Ziryab, the Songbird of Andalusia Reviews
Chicago Reader
By Zac Thompson
February 28, 2016
The poet and musician Ziryab was one of the luminaries of southern Spain’s medieval Islamic period, particularly when it came to playing the lutelike oud. In this solo show from Silk Road Rising, writer-performer Ronnie Malley argues that the flowering of Ziryab’s art came about in part due to the confluence of cultures—Islamic, Christian, and Jewish—he encountered in ninth-century Andalusia. Malley, the child of Palestinian immigrants, links that earlier example of multiculturalism to his own upbringing on the city’s southwest side.
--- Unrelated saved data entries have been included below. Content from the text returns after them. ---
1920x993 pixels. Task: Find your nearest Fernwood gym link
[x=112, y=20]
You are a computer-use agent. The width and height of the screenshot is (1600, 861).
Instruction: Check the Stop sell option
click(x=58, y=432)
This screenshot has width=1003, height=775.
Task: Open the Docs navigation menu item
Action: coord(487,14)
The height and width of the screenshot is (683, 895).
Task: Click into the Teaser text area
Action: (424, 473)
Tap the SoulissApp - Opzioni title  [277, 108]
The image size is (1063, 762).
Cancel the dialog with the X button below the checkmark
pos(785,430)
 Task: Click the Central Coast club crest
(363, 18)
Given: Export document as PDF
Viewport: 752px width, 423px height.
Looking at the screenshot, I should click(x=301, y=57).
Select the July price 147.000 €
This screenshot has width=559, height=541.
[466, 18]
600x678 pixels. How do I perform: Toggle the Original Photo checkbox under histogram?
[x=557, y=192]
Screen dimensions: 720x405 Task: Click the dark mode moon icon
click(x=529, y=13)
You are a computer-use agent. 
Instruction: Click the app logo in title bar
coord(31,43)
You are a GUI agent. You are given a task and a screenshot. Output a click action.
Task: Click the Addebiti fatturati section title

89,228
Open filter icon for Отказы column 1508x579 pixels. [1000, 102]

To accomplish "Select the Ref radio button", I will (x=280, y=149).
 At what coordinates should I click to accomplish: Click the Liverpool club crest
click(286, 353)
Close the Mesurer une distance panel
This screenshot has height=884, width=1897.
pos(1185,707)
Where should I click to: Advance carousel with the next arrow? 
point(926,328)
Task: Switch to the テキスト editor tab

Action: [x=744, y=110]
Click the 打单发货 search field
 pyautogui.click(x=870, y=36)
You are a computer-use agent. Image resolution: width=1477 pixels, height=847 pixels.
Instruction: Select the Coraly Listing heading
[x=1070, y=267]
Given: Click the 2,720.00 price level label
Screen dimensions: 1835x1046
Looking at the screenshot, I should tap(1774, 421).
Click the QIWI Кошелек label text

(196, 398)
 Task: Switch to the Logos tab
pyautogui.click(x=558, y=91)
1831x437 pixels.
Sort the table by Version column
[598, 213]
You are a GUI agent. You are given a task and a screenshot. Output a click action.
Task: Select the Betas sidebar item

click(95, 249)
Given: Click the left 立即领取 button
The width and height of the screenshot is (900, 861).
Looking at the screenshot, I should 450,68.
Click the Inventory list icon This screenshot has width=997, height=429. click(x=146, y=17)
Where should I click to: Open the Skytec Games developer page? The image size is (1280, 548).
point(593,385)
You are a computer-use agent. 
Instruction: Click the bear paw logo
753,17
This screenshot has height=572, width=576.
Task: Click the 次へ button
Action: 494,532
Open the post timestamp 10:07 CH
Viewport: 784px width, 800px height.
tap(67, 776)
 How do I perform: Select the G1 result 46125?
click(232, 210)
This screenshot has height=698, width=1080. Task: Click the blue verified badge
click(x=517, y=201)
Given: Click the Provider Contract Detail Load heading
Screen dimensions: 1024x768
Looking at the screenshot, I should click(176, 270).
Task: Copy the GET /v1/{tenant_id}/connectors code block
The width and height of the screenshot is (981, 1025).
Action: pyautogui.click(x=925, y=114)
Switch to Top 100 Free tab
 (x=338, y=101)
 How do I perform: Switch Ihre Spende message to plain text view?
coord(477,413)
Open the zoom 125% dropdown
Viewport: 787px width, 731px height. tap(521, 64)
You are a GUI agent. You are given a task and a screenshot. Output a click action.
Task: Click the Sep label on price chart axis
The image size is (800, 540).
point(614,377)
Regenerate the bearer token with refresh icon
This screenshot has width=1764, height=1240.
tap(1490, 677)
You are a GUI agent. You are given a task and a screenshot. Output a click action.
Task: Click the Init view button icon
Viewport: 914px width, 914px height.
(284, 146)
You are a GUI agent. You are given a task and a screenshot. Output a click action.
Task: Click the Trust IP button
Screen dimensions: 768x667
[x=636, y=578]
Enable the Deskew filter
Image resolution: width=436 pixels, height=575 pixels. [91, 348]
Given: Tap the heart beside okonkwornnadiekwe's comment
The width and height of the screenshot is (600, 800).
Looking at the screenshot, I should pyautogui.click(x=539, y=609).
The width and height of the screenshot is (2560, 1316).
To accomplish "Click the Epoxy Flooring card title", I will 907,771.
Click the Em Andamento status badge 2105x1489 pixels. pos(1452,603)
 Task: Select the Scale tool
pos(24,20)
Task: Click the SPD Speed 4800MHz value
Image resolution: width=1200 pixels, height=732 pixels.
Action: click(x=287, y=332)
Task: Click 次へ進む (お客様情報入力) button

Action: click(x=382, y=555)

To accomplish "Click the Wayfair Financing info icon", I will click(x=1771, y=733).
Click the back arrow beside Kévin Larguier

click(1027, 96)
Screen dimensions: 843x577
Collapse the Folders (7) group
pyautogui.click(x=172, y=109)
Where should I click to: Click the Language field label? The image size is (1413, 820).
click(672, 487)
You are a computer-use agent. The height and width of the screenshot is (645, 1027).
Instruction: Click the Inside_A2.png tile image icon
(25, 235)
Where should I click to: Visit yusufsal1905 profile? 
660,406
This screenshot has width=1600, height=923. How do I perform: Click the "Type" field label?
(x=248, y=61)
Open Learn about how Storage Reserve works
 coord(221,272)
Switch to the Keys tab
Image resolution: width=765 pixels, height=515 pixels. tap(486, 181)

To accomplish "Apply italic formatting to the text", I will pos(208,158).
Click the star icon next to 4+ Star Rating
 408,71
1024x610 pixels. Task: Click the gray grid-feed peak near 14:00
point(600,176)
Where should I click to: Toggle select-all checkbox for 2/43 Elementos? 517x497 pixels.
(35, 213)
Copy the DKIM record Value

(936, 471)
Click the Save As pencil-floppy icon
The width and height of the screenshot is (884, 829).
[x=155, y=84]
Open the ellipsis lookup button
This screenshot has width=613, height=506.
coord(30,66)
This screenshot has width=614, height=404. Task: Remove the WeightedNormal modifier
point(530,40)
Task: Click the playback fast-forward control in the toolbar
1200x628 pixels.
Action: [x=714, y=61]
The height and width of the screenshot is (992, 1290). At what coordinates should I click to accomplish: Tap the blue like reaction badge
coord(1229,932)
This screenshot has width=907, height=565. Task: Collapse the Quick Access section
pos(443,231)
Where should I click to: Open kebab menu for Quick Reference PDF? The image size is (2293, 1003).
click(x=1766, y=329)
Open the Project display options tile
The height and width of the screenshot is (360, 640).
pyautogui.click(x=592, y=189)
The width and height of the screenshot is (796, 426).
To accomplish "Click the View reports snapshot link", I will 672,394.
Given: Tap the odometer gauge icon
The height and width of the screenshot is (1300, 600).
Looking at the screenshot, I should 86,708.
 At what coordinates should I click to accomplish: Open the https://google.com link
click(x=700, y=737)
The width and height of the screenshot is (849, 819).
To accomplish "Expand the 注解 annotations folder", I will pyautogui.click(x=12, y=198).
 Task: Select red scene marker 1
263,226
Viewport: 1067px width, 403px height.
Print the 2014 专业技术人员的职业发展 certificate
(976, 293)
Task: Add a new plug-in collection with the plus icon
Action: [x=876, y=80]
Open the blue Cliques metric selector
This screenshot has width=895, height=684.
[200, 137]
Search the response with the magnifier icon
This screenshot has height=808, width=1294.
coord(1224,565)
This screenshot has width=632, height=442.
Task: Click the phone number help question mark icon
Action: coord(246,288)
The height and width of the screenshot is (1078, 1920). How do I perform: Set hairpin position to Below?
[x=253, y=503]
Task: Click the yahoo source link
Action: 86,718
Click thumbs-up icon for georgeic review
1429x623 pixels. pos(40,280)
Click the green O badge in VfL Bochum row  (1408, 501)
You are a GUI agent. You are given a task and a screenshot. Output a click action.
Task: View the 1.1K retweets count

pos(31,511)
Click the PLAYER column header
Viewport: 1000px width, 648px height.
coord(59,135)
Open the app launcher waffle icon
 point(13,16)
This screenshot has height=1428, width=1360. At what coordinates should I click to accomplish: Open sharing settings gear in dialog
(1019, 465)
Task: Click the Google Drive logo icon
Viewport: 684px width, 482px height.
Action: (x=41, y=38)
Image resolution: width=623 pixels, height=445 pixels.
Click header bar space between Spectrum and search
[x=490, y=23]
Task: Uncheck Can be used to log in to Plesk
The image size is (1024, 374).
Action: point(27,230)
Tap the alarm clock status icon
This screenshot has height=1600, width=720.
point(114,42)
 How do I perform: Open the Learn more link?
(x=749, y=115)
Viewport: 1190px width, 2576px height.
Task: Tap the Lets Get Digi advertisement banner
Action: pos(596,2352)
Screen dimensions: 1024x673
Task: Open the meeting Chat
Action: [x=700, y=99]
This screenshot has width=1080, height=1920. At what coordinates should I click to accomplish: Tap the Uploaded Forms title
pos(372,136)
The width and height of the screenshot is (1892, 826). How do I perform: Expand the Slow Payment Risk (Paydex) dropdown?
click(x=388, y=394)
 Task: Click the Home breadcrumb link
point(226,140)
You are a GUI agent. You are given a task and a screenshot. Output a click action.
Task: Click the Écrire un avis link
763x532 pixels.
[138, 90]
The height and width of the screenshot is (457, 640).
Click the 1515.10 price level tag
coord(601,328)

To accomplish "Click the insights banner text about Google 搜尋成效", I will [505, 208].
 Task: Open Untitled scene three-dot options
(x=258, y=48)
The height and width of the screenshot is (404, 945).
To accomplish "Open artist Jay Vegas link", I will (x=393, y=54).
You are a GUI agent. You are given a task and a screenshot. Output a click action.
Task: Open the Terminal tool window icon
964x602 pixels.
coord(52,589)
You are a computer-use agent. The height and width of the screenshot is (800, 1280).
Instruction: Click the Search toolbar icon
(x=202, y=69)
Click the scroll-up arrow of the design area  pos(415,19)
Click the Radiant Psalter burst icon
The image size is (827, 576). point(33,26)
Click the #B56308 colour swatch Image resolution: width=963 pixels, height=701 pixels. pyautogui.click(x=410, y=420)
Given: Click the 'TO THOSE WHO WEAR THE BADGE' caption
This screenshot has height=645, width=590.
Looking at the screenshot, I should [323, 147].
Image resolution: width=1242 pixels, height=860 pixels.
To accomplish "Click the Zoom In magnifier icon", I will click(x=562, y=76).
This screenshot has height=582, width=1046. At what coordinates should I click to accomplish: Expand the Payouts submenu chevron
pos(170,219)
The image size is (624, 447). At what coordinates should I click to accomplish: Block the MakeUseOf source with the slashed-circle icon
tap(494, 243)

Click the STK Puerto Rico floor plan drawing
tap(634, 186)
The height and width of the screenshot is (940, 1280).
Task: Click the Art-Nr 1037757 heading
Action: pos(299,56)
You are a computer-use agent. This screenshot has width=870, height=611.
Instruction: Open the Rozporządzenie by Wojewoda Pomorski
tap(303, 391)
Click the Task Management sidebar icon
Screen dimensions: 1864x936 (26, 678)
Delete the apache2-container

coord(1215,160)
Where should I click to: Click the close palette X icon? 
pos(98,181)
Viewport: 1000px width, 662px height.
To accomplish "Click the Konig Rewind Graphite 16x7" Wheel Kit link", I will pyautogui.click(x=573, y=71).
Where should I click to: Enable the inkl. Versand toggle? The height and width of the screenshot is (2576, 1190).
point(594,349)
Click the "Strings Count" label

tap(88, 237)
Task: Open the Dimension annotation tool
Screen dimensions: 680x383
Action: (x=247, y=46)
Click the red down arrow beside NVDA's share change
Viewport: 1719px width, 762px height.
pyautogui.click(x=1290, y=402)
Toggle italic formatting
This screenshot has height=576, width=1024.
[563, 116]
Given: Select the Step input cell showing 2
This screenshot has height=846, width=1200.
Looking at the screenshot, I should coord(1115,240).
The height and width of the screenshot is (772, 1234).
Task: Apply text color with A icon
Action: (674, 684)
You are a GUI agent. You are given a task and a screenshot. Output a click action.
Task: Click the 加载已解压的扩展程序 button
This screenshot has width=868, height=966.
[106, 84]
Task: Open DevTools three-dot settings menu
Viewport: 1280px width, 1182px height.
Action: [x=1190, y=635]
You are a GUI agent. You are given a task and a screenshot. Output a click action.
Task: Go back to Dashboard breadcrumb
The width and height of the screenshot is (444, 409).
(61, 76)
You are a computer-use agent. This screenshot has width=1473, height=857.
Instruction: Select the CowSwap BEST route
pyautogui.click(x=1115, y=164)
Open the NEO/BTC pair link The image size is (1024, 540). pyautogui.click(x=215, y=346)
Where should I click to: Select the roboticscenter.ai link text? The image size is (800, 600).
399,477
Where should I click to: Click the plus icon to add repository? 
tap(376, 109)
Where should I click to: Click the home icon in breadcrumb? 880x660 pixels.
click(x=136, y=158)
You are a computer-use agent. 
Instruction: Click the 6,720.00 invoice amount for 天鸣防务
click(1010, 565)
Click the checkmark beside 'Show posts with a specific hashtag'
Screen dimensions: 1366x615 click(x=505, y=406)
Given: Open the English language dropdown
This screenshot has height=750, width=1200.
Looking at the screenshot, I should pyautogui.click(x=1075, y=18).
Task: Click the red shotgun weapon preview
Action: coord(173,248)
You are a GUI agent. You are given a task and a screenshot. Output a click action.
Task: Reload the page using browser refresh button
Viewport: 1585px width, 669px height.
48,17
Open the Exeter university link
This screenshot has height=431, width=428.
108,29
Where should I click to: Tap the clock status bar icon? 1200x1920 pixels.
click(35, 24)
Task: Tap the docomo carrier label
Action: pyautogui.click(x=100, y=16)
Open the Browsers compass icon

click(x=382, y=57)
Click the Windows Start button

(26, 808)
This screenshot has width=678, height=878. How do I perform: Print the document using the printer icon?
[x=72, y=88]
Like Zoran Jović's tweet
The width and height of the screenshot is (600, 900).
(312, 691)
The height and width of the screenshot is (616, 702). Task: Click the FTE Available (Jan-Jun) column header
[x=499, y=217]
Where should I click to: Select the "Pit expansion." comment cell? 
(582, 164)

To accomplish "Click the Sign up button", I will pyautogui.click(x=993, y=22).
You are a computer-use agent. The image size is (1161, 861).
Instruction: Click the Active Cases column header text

The show’s first-person accounts are stirring and Malley is a skillful musician; in addition to singing and strumming the oud, he plays percussion and the electric guitar.
Newcity Stage Chicago
By Irene Hsiao
February 28, 2016
Malley leavens a potentially death-riddled mystery with an insouciant approach to anecdotes that anchors his performance in the earth of Chicago’s standup roots.
Chicago Critic
By Jacob Davis
February 24, 2016
Malley’s performances on the oud and its descendants, the lute and the guitar, certainly drive home his point about music’s universal reach.
Stage and Cinema
By Lawrence Bommer
February 21, 2016
Malley richly regales us with songs that are both time trips and travelogues. His avocation is as religious as artistic. It links him in tolerance to the Abrahamic god of three religions and countless cultures. Malley connects us too. The result is wonderful.